## START THE RECORDS

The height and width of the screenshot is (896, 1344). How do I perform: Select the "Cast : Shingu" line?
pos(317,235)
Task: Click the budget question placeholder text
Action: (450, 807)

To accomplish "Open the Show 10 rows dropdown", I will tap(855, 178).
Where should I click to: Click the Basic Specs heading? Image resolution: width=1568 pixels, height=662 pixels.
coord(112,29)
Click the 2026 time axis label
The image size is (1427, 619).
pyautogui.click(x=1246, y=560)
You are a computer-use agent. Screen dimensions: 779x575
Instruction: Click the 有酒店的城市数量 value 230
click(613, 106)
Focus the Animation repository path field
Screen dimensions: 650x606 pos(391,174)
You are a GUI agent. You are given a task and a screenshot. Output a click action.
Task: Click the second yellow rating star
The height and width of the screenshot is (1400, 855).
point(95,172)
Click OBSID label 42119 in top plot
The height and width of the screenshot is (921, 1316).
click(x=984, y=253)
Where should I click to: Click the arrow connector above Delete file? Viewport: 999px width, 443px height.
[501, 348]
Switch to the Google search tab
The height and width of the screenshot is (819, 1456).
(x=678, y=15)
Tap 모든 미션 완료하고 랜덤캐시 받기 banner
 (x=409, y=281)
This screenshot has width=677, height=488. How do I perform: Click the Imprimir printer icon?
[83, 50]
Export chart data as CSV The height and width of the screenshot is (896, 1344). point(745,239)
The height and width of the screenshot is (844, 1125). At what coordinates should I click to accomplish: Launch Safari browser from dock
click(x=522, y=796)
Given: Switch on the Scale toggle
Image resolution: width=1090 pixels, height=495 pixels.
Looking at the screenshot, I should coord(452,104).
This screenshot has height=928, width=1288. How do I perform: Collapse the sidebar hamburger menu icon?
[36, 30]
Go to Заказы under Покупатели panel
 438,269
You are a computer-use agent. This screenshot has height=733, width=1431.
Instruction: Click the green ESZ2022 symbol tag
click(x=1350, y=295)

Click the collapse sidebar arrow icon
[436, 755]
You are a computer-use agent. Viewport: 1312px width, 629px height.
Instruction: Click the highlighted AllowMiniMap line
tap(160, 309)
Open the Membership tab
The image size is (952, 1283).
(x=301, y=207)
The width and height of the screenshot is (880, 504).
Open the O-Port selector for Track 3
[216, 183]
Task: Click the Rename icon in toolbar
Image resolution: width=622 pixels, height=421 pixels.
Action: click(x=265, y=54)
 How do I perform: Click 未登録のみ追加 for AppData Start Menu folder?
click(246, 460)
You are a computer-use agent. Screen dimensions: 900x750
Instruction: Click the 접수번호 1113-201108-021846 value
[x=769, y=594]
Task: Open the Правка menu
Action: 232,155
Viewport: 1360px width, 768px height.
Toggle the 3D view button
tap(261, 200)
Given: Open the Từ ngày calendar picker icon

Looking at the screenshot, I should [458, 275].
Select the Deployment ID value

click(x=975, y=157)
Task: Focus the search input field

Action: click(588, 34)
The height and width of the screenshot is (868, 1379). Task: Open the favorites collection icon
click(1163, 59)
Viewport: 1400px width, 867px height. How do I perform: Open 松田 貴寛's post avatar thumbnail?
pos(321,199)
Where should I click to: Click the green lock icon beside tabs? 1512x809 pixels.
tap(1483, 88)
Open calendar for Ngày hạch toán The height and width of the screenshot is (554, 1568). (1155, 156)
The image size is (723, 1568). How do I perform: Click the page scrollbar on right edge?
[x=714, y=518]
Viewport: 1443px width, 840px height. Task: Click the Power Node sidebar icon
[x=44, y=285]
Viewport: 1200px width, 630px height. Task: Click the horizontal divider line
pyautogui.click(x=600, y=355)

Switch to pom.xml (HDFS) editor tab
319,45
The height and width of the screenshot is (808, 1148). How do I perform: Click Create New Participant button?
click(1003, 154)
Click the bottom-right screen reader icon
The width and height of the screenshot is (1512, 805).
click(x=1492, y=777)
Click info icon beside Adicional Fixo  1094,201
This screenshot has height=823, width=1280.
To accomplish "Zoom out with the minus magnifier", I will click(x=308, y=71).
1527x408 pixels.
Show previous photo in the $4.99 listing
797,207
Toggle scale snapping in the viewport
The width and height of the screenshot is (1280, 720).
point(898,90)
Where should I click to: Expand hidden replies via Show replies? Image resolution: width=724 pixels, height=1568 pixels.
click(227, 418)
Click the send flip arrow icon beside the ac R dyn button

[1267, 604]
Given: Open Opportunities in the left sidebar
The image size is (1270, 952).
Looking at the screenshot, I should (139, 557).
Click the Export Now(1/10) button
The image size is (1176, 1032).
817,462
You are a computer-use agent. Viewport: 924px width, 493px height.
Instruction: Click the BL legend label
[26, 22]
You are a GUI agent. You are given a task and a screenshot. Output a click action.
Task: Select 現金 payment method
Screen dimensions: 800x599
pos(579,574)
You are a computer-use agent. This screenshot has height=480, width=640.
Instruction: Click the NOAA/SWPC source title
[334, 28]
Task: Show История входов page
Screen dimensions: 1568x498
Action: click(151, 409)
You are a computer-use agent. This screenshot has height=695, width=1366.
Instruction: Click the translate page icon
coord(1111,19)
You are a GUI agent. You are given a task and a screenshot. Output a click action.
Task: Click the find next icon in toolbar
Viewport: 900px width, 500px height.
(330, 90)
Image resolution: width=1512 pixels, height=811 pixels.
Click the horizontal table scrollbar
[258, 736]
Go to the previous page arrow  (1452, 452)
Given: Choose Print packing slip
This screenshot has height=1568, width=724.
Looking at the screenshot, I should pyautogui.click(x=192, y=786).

## END THE RECORDS

:: GIVEN REQUEST ::
How many lines of the records contain the string "resolution", matching case exactly? Reply with the number alone.

:: TASK OUTPUT ::
5